Alejandro González Iñárritu, après la fureur d’Amours chiennes, poursuit son autopsie du chaos humain avec 21 Grammes, un film qui s'éclate en une constellation de douleurs.
À la croisée du mélodrame et du thriller existentiel, 21 Grammes emprunte l’hypothèse pseudoscientifique selon laquelle l’âme pèserait 21 grammes. Il interroge ce qui subsiste lorsque tout est perdu : que reste-t-il d’un être lorsqu’il disparaît, sinon une trace, un manque, un poids imperceptible mais omniprésent ?
Si la mort est un point de rupture, 21 Grammes en épouse la logique en brisant le récit, en dispersant le temps. Ce choix formel n’est pas une coquetterie de mise en scène, mais la seule manière d’approcher la matière même du deuil : une succession de flashs, de bribes désordonnées, où la douleur s’inscrit en surimpression. Chaque scène semble résonner avec une autre, comme si la mémoire elle-même était incapable de hiérarchiser les événements.
Dans ce maelström, trois destins se croisent et s’imbriquent, emportés par un accident qui bouleverse à jamais leur trajectoire.
Paul (Sean Penn), cœur malade, greffé d’un organe qui ne lui appartient pas, cherche dans ce morceau de chair étrangère un sens à sa propre survie. Obsédé par l’identité de son donneur, il erre entre gratitude et usurpation, comme si la vie qui lui a été rendue était une dette à payer.

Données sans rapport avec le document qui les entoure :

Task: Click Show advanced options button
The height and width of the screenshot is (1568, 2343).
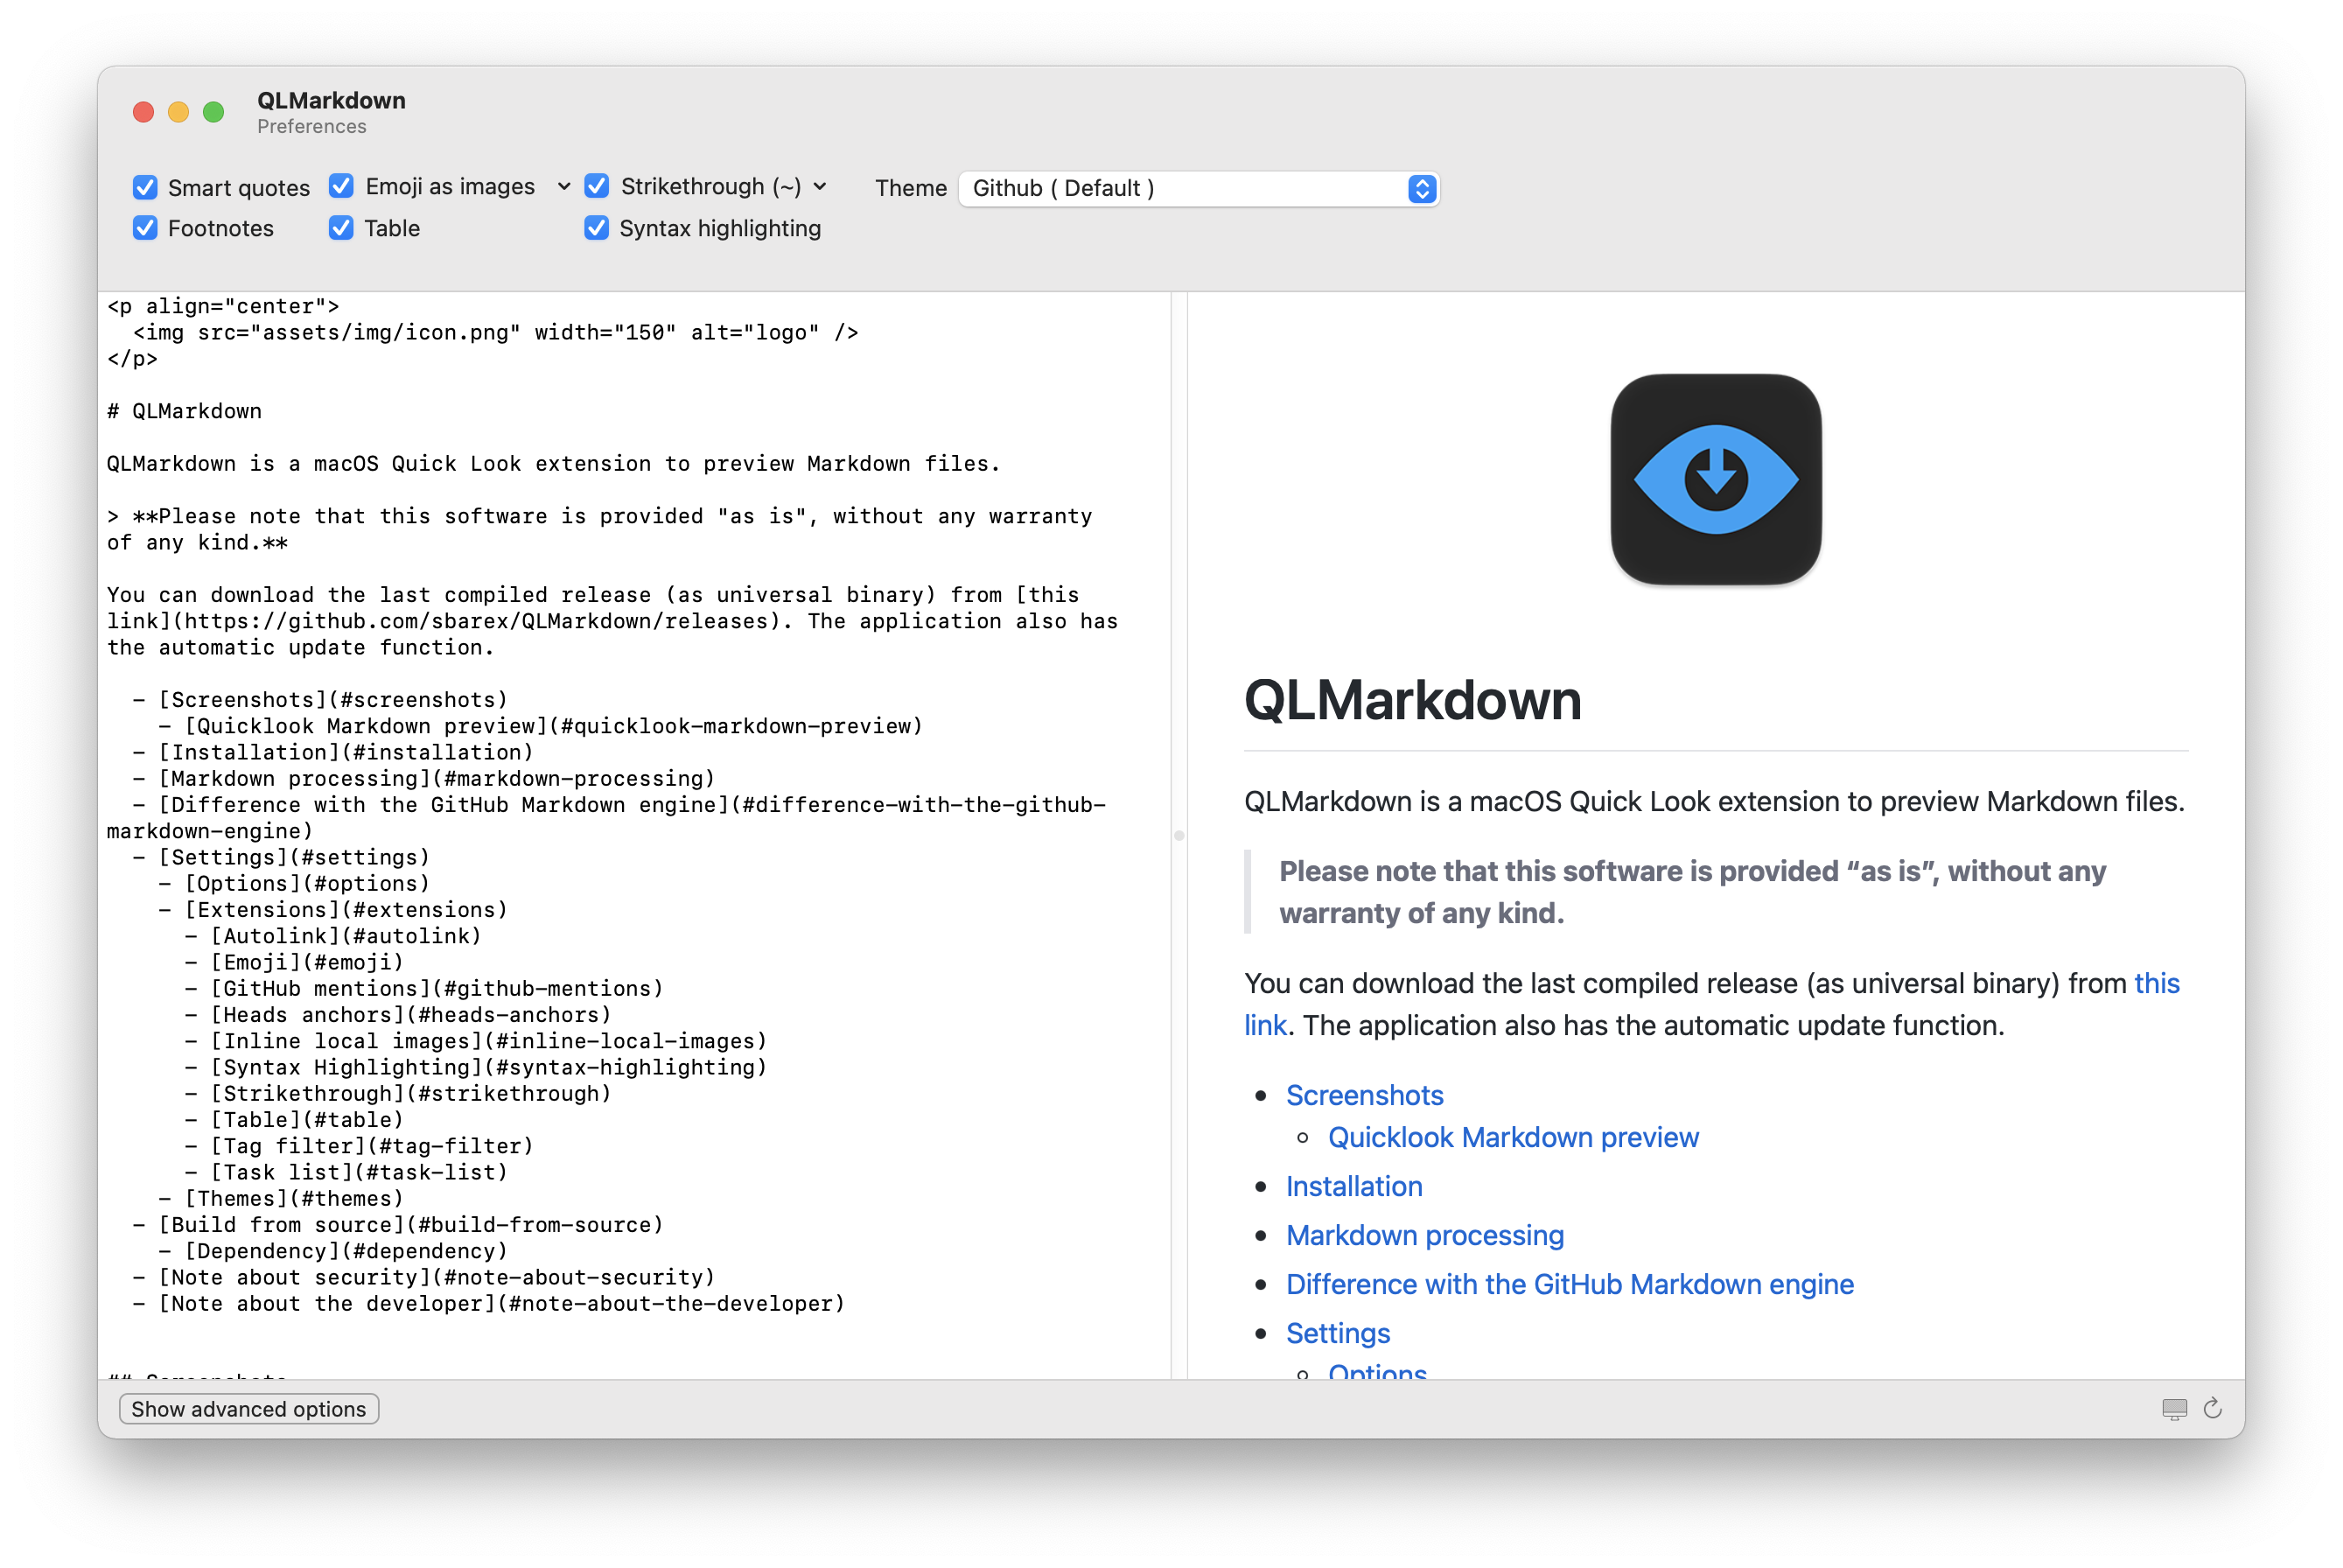Action: pyautogui.click(x=248, y=1408)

Cristina (Naomi Watts), amputée de son mari et de ses enfants en un instant, s’effondre dans une spirale autodestructrice. Sa douleur est une plaie béante, un gouffre qui l’aspire, où l’amour devient poison et la vengeance, unique horizon.

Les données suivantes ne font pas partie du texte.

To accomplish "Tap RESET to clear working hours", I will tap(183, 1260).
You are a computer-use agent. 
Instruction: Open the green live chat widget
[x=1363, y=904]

Jack (Benicio Del Toro), ex-taulard converti au christianisme, responsable de l’accident, vacille sous le poids d’une faute que ni la foi ni le remords ne parviennent à alléger. La rédemption lui semble une illusion cruelle, et chaque prière un murmure dans le vide.
Mais 21 Grammes ne leur accorde pas de trajectoire rédemptrice. Iñárritu filme leur chute sans chercher à la canaliser, et chaque tentative de réparation ne fait que creuser un peu plus l’abîme. Il n’y a pas d’arc classique, pas d’illumination finale, seulement des êtres qui trébuchent, cherchent à s’accrocher, et souvent, s’enfoncent davantage.
La caméra portée, nerveuse, traque les visages au plus près, comme si elle cherchait à capter l’empreinte invisible de la douleur. La photographie désaturée, quasi cadavérique, évoque un monde vidé de ses couleurs par le deuil. La lumière, blafarde ou crue, semble nier toute chaleur, et chaque décor devient le reflet d’un état intérieur. Le montage refuse tout apaisement. Il impose une sensation d’urgence, de vertige permanent, où l’on ne sait jamais si l’on revient en arrière ou si l’on se précipite vers un précipice.
Si 21 Grammes s’ouvre et se referme sur la perte, il n’est pourtant pas un pur manifeste nihiliste. Iñárritu interroge la possibilité d’une reconstruction après l’impensable. Mais cette reconstruction n’est pas un chemin clair, ni une ascension vers la lumière : elle est chaotique, maladroite, parfois impossible.
Car si la vie ne tient qu’à 21 grammes, alors elle est d’une légèreté effrayante. Mais dans cette légèreté, dans cette précarité absolue, réside aussi une forme d’espoir. Pas un espoir flamboyant, mais la simple possibilité de continuer.